Analysis and Implications
Theoretical Implications
The adaptive team-building paradigm operationalizes principles from human organizational behavior—dynamic team assembly, role specialization, and iterative reflection—within LLM-based agent systems. This approach addresses the context length and specialization limitations of static teams, enabling more scalable and robust multi-agent collaboration.
Practical Implications
- Generalization: Captain Agent requires only basic task instructions, avoiding heavy prompt engineering and manual agent design.
- Scalability: Adaptive team-building reduces context bloat and irrelevant agent participation, improving efficiency and conversational quality.
- Cost-Effectiveness: The ability to leverage open-weight models and minimize unnecessary agent involvement enables practical deployment in resource-constrained settings.

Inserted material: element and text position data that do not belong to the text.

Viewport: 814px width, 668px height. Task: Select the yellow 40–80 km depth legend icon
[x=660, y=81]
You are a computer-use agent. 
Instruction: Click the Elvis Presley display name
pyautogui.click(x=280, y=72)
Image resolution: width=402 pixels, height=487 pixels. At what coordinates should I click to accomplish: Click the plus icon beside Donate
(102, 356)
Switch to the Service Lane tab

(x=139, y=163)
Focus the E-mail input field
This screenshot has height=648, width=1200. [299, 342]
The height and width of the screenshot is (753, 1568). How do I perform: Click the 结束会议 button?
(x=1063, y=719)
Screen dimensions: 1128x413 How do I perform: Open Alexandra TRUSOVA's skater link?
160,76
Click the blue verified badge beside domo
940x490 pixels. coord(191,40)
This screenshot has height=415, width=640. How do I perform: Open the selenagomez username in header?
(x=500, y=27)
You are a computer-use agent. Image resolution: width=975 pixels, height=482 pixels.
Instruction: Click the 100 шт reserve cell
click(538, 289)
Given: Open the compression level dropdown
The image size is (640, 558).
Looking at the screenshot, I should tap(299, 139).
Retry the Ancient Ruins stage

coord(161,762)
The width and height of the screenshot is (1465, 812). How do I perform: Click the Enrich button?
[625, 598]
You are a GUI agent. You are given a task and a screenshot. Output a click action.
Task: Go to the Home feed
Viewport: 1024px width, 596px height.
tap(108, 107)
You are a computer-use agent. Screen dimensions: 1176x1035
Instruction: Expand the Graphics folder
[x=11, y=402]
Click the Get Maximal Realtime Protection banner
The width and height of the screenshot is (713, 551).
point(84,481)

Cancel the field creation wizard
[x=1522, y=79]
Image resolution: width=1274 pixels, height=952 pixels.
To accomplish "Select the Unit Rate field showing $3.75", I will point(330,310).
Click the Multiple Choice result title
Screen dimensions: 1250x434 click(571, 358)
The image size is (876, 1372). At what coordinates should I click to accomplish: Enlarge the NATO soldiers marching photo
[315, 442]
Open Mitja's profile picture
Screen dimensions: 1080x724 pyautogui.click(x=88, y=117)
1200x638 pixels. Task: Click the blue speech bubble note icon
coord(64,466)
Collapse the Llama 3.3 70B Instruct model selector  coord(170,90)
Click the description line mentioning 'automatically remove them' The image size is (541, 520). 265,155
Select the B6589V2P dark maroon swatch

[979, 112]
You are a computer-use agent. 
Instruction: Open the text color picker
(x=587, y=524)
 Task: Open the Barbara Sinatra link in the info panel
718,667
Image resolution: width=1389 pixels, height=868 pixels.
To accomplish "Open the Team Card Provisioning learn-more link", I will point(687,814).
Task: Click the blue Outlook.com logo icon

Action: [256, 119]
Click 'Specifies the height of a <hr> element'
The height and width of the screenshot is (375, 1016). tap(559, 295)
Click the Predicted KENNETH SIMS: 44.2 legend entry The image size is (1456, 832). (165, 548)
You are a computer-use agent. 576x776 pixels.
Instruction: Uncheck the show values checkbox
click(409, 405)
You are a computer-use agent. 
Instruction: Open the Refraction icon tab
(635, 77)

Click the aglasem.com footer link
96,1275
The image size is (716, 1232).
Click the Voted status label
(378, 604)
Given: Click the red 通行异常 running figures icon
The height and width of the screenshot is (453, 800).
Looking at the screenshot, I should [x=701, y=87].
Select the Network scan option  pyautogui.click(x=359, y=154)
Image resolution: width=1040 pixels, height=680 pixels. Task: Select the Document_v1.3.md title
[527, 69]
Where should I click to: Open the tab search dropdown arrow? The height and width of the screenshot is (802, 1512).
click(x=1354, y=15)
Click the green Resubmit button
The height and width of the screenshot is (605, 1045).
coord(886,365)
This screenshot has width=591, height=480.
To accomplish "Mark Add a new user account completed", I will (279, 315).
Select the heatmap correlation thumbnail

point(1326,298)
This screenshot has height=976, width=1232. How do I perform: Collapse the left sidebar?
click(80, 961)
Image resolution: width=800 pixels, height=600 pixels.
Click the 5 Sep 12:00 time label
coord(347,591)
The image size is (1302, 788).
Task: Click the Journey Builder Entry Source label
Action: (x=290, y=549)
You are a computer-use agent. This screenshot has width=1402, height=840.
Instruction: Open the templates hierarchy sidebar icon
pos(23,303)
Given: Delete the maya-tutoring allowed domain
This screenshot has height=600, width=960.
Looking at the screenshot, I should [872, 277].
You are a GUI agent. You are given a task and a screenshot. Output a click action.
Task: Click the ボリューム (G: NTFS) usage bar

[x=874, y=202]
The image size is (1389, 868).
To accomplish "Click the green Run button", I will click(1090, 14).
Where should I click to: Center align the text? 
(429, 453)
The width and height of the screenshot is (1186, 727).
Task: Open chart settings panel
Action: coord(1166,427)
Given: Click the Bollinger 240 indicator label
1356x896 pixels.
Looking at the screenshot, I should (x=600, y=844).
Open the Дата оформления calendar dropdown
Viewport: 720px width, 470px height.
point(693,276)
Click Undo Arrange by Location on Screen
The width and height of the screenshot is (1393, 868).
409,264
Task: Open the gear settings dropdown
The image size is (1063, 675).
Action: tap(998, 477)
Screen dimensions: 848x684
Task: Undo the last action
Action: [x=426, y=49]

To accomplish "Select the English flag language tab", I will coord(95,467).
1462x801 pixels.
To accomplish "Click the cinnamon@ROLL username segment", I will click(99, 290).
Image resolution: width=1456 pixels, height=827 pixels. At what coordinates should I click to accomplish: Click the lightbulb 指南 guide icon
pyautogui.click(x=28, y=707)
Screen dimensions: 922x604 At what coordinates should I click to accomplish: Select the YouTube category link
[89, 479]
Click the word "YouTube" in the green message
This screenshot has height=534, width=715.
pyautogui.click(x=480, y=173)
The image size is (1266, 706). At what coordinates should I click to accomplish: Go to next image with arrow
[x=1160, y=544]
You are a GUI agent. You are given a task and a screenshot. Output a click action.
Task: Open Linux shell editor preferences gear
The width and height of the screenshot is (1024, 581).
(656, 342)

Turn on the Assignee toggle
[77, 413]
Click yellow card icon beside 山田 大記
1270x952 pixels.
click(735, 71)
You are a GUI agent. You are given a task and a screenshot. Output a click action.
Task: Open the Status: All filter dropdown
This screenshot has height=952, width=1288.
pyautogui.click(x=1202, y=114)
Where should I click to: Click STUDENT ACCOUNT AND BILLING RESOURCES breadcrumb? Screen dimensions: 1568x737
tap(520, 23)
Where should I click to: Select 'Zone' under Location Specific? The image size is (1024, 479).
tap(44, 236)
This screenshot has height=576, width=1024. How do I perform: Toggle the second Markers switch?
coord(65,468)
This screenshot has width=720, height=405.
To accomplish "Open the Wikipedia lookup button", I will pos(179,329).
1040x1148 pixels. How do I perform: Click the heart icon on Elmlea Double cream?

- Robustness: The reflection mechanism and verification process mitigate hallucinations, factual errors, and stereotypical outputs.
Limitations and Future Directions
- Cost: Multi-agent conversations with large models remain expensive; further work on conversation pruning and context compression is warranted.
- Model Diversity: Task preference among LLMs affects nested chat quality; systematic evaluation and selection of agent backbones is needed.
- Evaluation: Data leakage and benchmark limitations complicate fair assessment of agent capabilities; more rigorous evaluation protocols are necessary.
Conclusion
The adaptive in-conversation team-building paradigm, instantiated by Captain Agent, demonstrates significant improvements in multi-agent LLM task-solving across diverse domains. By dynamically assembling specialized teams, integrating tool use, and employing iterative reflection, the approach overcomes key limitations of static team-building. The results highlight the importance of adaptability, modularity, and reflection in the design of LLM-based agent systems. Future research should address cost reduction, model diversity, and evaluation rigor to further advance the practical deployment of adaptive multi-agent frameworks.